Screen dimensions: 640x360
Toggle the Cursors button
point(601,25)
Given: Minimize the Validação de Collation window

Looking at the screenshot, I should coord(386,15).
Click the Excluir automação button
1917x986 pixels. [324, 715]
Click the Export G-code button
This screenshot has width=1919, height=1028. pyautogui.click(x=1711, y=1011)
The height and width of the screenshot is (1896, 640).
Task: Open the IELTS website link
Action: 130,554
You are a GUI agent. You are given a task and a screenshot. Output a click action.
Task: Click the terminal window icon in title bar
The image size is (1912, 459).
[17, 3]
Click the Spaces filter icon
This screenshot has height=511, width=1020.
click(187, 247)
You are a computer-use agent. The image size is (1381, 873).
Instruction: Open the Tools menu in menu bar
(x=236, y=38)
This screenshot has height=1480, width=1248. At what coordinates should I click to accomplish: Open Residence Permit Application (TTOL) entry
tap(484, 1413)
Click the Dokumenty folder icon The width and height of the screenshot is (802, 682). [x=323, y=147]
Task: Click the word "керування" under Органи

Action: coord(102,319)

-------

Write out the listing exactly, keeping every character.

Screen dimensions: 640x360
Toggle the Cursors button
point(601,25)
Given: Minimize the Validação de Collation window

Looking at the screenshot, I should coord(386,15).
Click the Excluir automação button
1917x986 pixels. [324, 715]
Click the Export G-code button
This screenshot has width=1919, height=1028. pyautogui.click(x=1711, y=1011)
The height and width of the screenshot is (1896, 640).
Task: Open the IELTS website link
Action: 130,554
You are a GUI agent. You are given a task and a screenshot. Output a click action.
Task: Click the terminal window icon in title bar
The image size is (1912, 459).
[17, 3]
Click the Spaces filter icon
This screenshot has height=511, width=1020.
click(187, 247)
You are a computer-use agent. The image size is (1381, 873).
Instruction: Open the Tools menu in menu bar
(x=236, y=38)
This screenshot has height=1480, width=1248. At what coordinates should I click to accomplish: Open Residence Permit Application (TTOL) entry
tap(484, 1413)
Click the Dokumenty folder icon The width and height of the screenshot is (802, 682). [x=323, y=147]
Task: Click the word "керування" under Органи

Action: coord(102,319)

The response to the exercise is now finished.